Write out exactly the lines from the one containing "The width and" to the end of the material, both ends included, and nothing else. Leave pictures out.
◆ ◆ ◆ ◆
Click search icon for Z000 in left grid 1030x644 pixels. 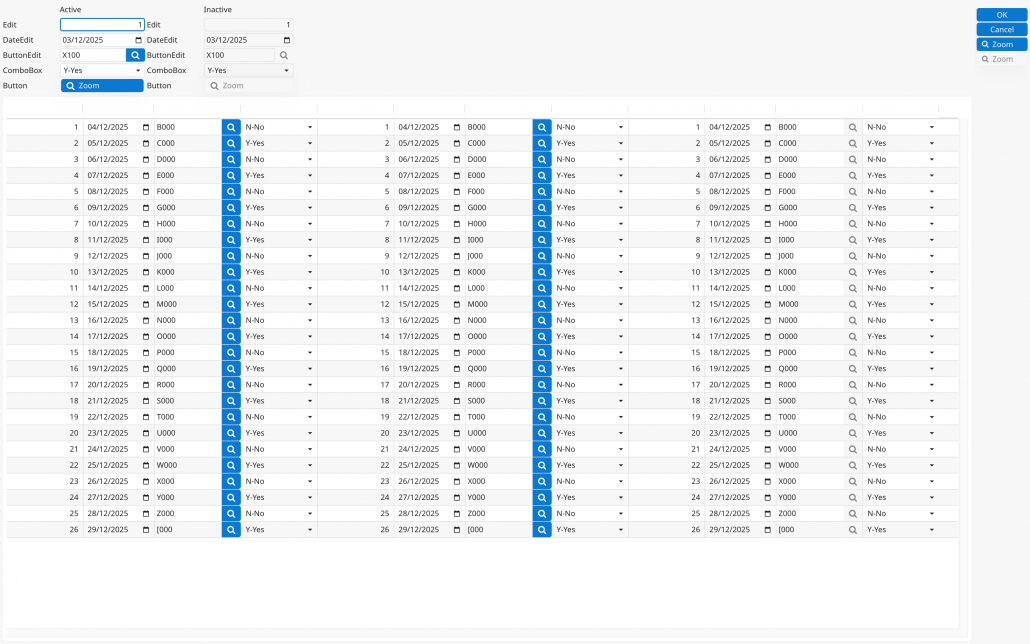click(231, 513)
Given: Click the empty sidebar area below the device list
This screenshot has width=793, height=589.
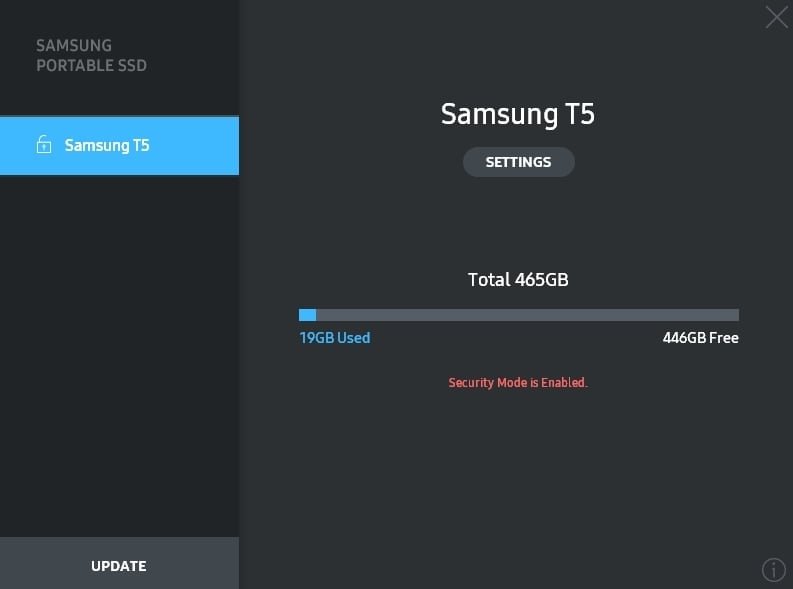Looking at the screenshot, I should (119, 354).
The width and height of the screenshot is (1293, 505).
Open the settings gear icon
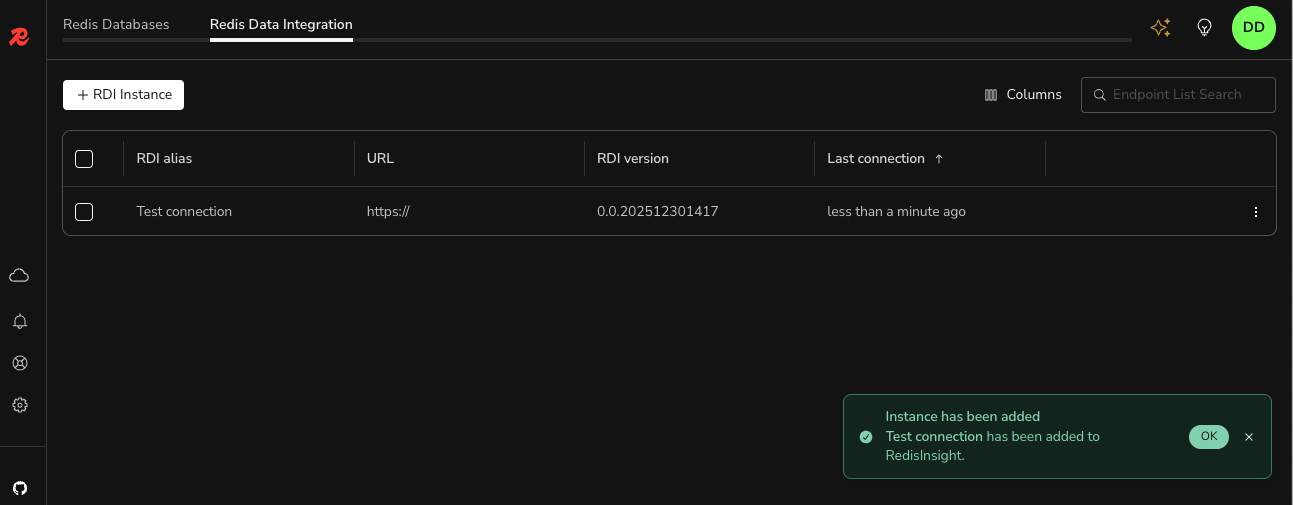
◆ ◆ ◆ ◆
Task output
The width and height of the screenshot is (1293, 505).
Open the settings gear icon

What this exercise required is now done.